On Friday, Jan. 20 people from all across the nation gathered to the nation's capital in Washington D.C. to watch President Donald Trump take the presidential oath of office. What followed from Trump's speech, given at the capitol was a full schedule of festivities — including an inaugural parade, followed by a night of dinners and dancing. But why is the inaugural parade so late? A busy day, like Inauguration Day, is never guaranteed to run smoothly.
The parade ran more than one hour late, according to CBS News, and was still happening well after the sun went down, veering close to the scheduled time of the inaugural balls. The parade was expected to start at around 3 p.m. according to TIME — right after the new president and vice president (and their families) had lunch with Congress and other dignitaries in the Capitol. But instead, according to ABC affiliate WJLA, the parade started around 4:30 p.m. Parade announcers were heard apologizing over the loudspeakers to attendees for the delays during the parade. But why was there such a big delay? The parade's late start and late ending could have been attributed to multiple things. With so many factors involved in the day, a smooth run was never guaranteed.

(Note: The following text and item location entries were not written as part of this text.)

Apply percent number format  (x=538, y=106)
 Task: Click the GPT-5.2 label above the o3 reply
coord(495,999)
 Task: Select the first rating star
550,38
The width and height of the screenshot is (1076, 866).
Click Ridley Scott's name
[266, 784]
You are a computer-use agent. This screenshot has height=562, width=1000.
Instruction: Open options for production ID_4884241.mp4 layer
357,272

The weather, the protesting, and Trump's plans before the parade all seemed like fair contributions to the parade's late start. According to The New York Times, while Trump had lunch at the Capitol, police had "skirmished" with protestors — that are currently protesting in downtown Washington D.C. — by "hurling flash bang grenades to drive them from the inauguration parade route." The threat of potential violence or harm to anyone — especially the new President of the United States and his family — is enough to cause delays, especially when ensuring their safety. The president stayed in his car a little bit longer than expected during the parade, according to The Washington Post, due to protestors. The weather could also have been a factor in the parade's delay. According to The Washington Post, rain remained in D.C. well into the afternoon.
Despite the parade's delay, Trump's inaugural parade is actually much smaller than parades in years past. According to Us Weekly, this years parade had 82 groups participating — compared to 2009, when Obama's last inaugural parade had more than 100 groups participating. Whatever the case may have been, it didn't seem as if many were happy about the delays. Twitter users captured the empty bleachers along the parade's route:
Blame the low attendance on protestors or the weather — but the fact still stands — the inaugural parade started late and ended far later than expected.